**WORK TO DO:**
Please write out again the lines starting with the line containing "Image resolution: width=1289" and going on through the end of the lines, adding 136 to every coordinate in the answers.

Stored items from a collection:
::::

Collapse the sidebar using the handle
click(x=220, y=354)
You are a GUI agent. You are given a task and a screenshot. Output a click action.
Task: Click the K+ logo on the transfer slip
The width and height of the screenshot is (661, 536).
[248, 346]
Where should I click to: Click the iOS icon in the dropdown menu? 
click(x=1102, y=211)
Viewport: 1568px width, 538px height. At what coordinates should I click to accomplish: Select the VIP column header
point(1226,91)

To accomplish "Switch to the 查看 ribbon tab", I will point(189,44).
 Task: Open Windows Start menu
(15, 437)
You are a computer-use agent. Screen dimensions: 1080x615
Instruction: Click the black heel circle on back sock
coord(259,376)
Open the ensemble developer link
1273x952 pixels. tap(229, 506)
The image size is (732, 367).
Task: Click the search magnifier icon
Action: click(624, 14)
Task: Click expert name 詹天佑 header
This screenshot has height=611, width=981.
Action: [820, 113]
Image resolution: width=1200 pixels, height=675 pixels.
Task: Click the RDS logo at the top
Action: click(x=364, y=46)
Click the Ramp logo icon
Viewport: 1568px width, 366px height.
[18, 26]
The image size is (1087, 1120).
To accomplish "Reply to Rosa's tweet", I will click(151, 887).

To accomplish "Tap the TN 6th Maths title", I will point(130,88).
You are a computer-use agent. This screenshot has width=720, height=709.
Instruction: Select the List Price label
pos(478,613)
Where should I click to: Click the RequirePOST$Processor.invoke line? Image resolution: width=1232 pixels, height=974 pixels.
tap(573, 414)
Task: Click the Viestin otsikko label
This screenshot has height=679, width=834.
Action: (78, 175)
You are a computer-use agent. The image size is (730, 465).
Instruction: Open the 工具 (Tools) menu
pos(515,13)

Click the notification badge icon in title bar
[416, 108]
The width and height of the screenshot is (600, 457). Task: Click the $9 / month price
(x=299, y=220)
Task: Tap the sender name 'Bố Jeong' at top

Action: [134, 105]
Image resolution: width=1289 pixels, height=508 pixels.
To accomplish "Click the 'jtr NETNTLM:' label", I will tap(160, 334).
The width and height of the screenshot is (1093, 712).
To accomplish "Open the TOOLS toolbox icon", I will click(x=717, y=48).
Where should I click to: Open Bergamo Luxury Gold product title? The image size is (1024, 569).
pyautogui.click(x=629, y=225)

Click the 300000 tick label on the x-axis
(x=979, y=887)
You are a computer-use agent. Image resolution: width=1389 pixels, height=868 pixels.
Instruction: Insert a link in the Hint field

::::

**ANSWER TO THE EXERCISE:**
Image resolution: width=1289 pixels, height=508 pixels.
To accomplish "Click the 'jtr NETNTLM:' label", I will tap(296, 470).
The width and height of the screenshot is (1093, 712).
To accomplish "Open the TOOLS toolbox icon", I will click(x=853, y=184).
Where should I click to: Open Bergamo Luxury Gold product title? The image size is (1024, 569).
pyautogui.click(x=765, y=361)

Click the 300000 tick label on the x-axis
(x=1115, y=1023)
You are a computer-use agent. Image resolution: width=1389 pixels, height=868 pixels.
Instruction: Insert a link in the Hint field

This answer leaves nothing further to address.